Whether you have a small or large company, it is critical to have good corporate governance to establish a positive culture for your organization. Good corporate governance involves transparency, fairness, consistency, accountability and responsibility. It can also be financially beneficial to an organization, which can lead to larger stock repurchases, greater dividend yields and higher profit margins. When corporate governance procedures are instituted it also enhances the reputation of the organization and builds integrity, to make the entity more attractive to investors and customers.
The following are some useful tips to help you develop good corporate governance for your organization:
Document governance principles. Whenever corporate governance principles are been documented, it is important to establish the functions and roles of the Board and committees.

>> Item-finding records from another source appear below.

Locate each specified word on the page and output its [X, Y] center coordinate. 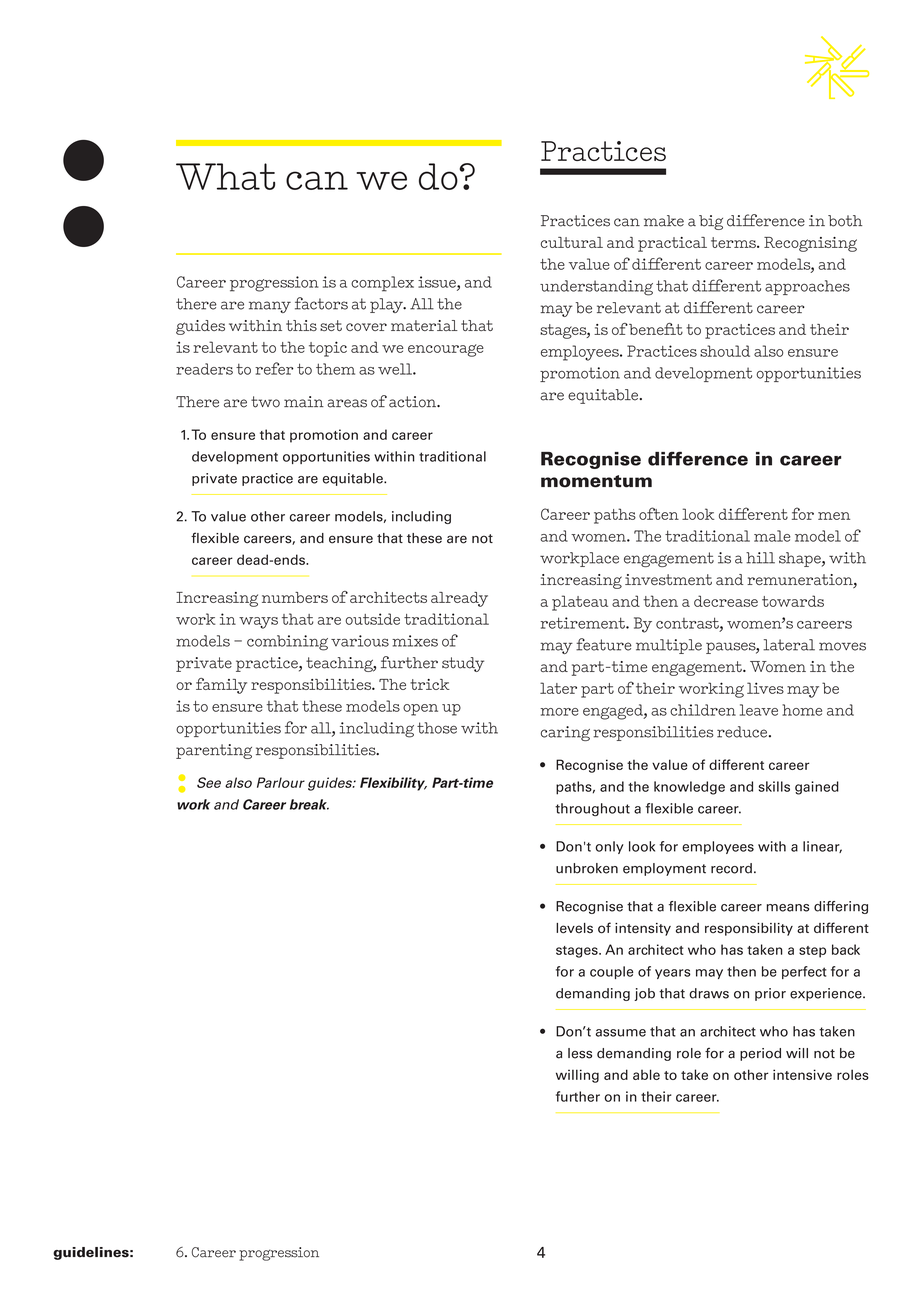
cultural [572, 242]
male [772, 536]
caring [565, 733]
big [711, 222]
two [265, 402]
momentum [596, 481]
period [760, 1054]
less [580, 1053]
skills [774, 786]
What [225, 176]
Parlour [281, 782]
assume [621, 1033]
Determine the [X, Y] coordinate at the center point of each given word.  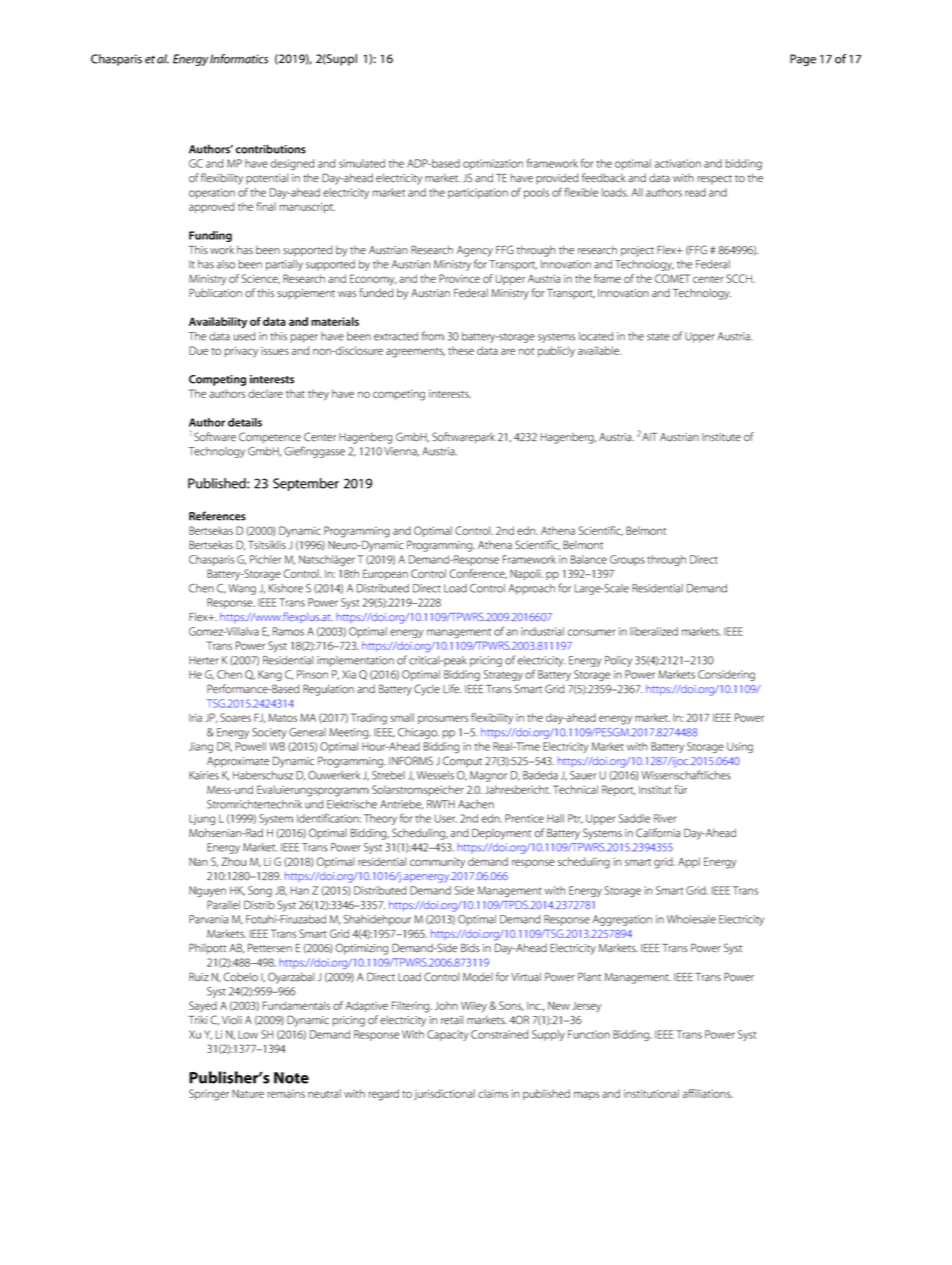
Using [740, 747]
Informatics [239, 59]
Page [803, 60]
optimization [493, 164]
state [658, 337]
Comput [462, 761]
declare [265, 393]
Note [291, 1078]
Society [269, 733]
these [461, 350]
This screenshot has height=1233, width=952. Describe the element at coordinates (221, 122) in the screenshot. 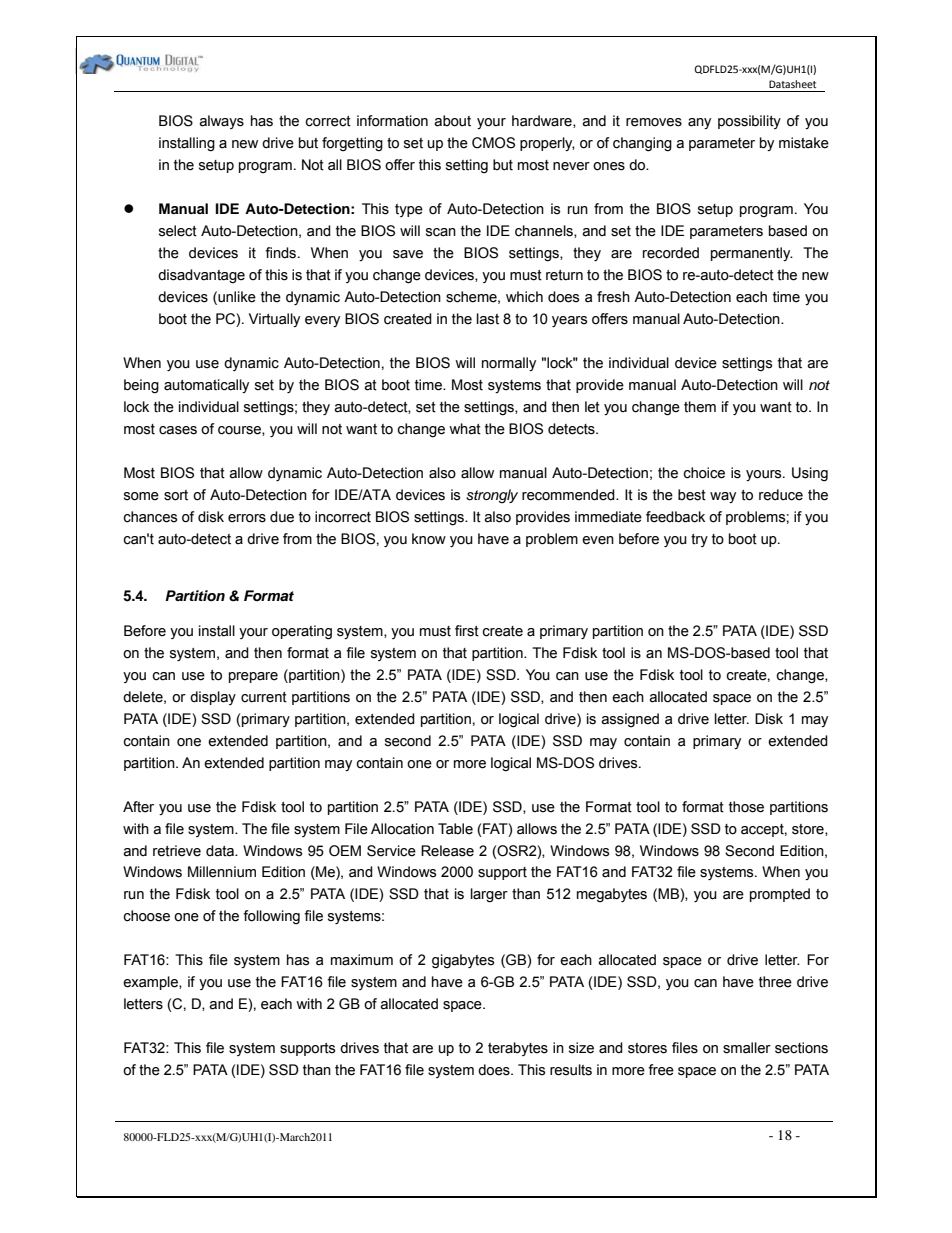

Document committee charters. A committee’s authority for decision making as well as their responsibilities and roles should be outlined by all committee charters. It creates accountability for the organization.
Within a charter, there should be a well defined plan communicated to deal with governance and resolution of various issues.
The work of the public accounting firm should be monitored by the audit committee. This should include the scope of both non audit and audit services, level of services and fees as well as their independence. There are going to be big changes with the government’s reforms according to Barclay Simpson
Incentive plans, fringe benefits and remuneration for executive officers should be addressed by the compensation committee.
Recommendations for new members should be made by the corporate governance committee and it should monitor board performance.
Executive management and committee performance should be monitored by the corporate governance committee.
Independent members, including a financial expert, should be part of the audit committee. Take minutes at all meetings and formal reports should be made by committees on a regular basis to the board.
Employee code of conduct policies should be documented and given to all employees. There should also be board code of conduct policy documented for non-employee directors and provided to all board members.
Employee performance evaluations should be formalized.
All employees should be provided with employee complaint procedures.
All employees should be informed of what the organization’s non-retaliation policy is and that they may be made anonymously.
When some of basics principles of corporate governance are followed, it sets a positive tone from the very top of the organization, and creates transparency at every level of a firm’s operations. Given the recent financial meltdown and challenging economic times, it is more critical than it has ever been to expose fraudulent activity. Good corporate governance can help to expose and address any issues before they turn into major problems.